Ramadan Kareem 2025 (6): Ramadan adalah Kita

Ramadan Kareem 2025 (6): Ramadan adalah Kita

Inilah bulan yang memberikan kekuatan sejati pada setiap keluarga. Keluarga yang diingatkan kembali arti penting kebersamaan. Ramadan adalah alas hak yang paling kuat. --iStockphoto

HARIAN DISWAY - Saya menyaksikan orang-orang itu berjalan beriringan. Ada pula yang berjalan bergerombol sebagai penanda mereka satu komunitas. Mereka menggumpalkan kehendak yang sama. Ada gambaran sebuah entitas yang bergerak.

Konstruksi sosialnya sangat anggun dan mengagumkan. Kumpulan itu seperti peleton sepasukan khusus yang sedang siap-siap menjemput sekaligus menjalankan misi khos. Ternyata benar. Mereka adalah satu keluarga.

Mereka adalah deskripsi atas keluarga-keluarga muslim yang sedang menikmati anugerah besar Ramadan 1446 H. Sederetan sosok yang berjalan serta berkerumun di areal tempat ibadah itu acapkali saya temukan di kampung-kampung pedesaan.

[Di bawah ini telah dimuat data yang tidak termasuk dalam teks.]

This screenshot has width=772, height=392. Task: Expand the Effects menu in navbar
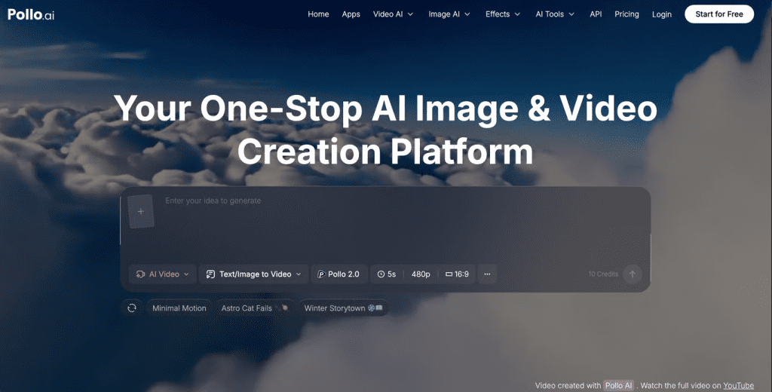click(x=503, y=14)
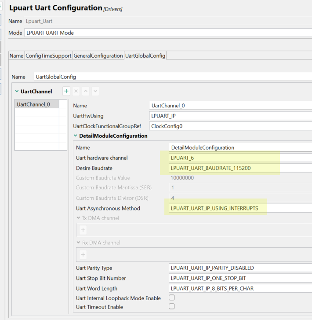Collapse the UartChannel section

(17, 92)
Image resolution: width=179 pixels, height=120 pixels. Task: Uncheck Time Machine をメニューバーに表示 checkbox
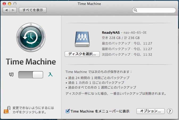coord(68,111)
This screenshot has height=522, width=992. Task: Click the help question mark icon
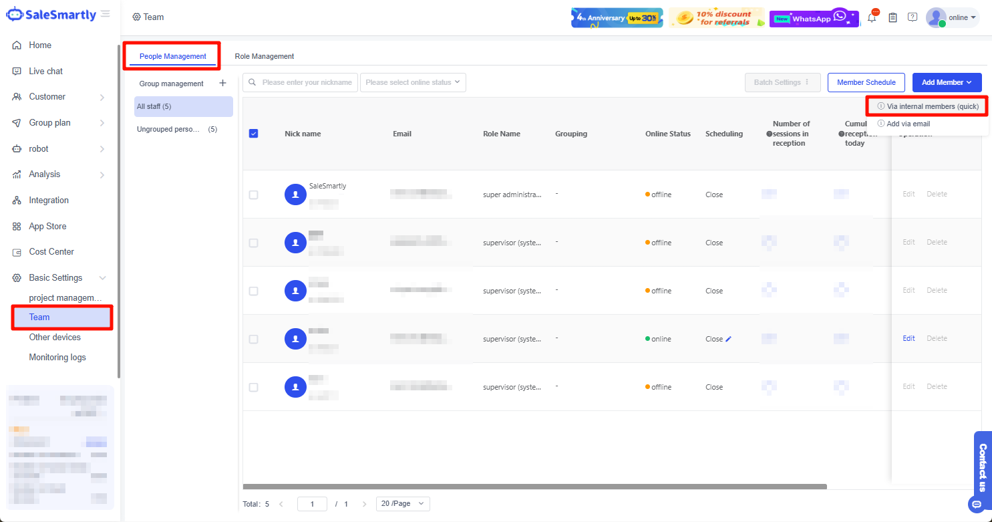click(913, 17)
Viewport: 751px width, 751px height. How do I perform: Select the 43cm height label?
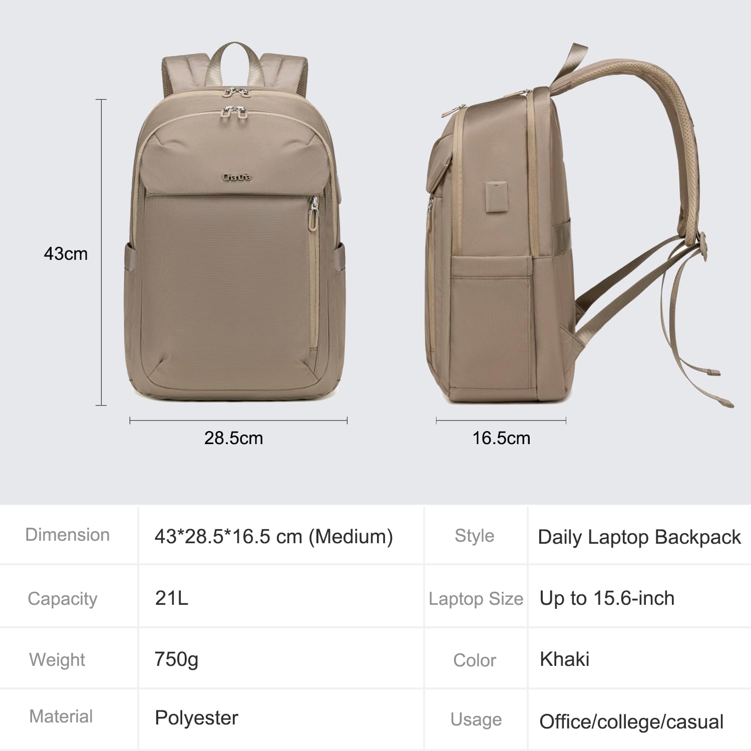(66, 254)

BACA JUGA: Khasanah Ramadan 2025 (5): Bulan Distribusi

Sewaktu saya kecil di sebuah desa di pedalaman Lamongan, sampai saat ini juga tetap terabadikan. Ada yang ajeg, yang tidak berubah di kala Ramadan. Yaitu kebersamaan menuju masjid-masjid, langgar-langgar, surau-surau, musala-musala yang berderet di banyak gang.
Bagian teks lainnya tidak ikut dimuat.